The repression of the Piñera government is only getting worse. Twenty-eight thousand have been detained. Three hundred and forty-five have been left with permanent eye injuries as a result of lead and rubber bullets fired by police. Twenty-six people have died, more names added to the long list of Chileans who have died in the fight for freedom over the last 50 years. The United Nations has documented 113 cases of torture and ill treatment and 24 cases of sexual violence at the hands of Chilean police. On 20 December, 20-year-old protester Óscar Pérez was filmed being crushed by two armoured police vehicles after they rammed into a demonstration in Santiago, nearly killing him. This is perhaps just a small taste of the repression and violence that is to come under the new anti-protest law.

The government has also moved to repress and persecute the radical left outside of parliament. Dauno Tótoro, former election candidate and prominent member of the revolutionary socialist group Partido de Trabajadores Revolucionarios (Revolutionary Workers Party) has been charged with “inciting subversion” for comments made against the government.
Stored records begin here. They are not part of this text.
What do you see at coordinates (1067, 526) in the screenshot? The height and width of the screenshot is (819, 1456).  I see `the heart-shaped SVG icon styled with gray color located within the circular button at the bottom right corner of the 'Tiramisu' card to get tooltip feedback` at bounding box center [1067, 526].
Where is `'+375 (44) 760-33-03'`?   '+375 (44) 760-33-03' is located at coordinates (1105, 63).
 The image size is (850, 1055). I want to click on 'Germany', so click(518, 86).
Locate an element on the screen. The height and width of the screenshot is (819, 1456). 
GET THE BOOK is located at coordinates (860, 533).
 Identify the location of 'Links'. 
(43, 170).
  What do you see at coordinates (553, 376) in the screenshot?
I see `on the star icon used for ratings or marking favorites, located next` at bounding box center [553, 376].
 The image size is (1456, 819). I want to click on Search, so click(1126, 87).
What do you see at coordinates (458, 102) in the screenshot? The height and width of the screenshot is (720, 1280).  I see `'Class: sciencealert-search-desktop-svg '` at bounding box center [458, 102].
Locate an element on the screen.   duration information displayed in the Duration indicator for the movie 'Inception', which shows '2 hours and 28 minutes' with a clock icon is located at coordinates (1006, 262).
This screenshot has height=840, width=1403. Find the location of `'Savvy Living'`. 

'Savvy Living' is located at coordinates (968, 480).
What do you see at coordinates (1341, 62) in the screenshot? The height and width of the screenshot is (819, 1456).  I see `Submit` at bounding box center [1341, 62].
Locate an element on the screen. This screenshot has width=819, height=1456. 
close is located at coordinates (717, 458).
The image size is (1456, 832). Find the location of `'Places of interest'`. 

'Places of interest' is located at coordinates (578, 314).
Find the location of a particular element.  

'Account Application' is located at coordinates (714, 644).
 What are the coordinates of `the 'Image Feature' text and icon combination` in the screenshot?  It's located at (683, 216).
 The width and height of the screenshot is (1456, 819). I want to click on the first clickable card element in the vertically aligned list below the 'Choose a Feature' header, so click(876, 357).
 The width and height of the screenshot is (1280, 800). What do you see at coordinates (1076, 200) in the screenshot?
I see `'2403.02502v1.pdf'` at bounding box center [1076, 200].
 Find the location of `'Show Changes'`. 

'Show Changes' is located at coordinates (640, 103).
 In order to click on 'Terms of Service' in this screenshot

The comments amount only to the chants and demands of the movement itself, such as for the fall of the Piñera government. Tótoro is currently facing a state investigation.

In the face of this repression, protesters continue to take to the streets in large numbers. They seem undaunted by the realisation that the parties of the parliamentary left, which many of the protesters put their hopes in, have betrayed them. But the betrayal should be sobering for those on the Chilean and international left. For many in Chile, the experience of betrayal has shown that parliament is a dead end and hardened attitudes against an institutional resolution to the rebellion. It has also shown that the potential to dismantle the Chilean neoliberal model lies in the power of masses of working class people uniting in struggle.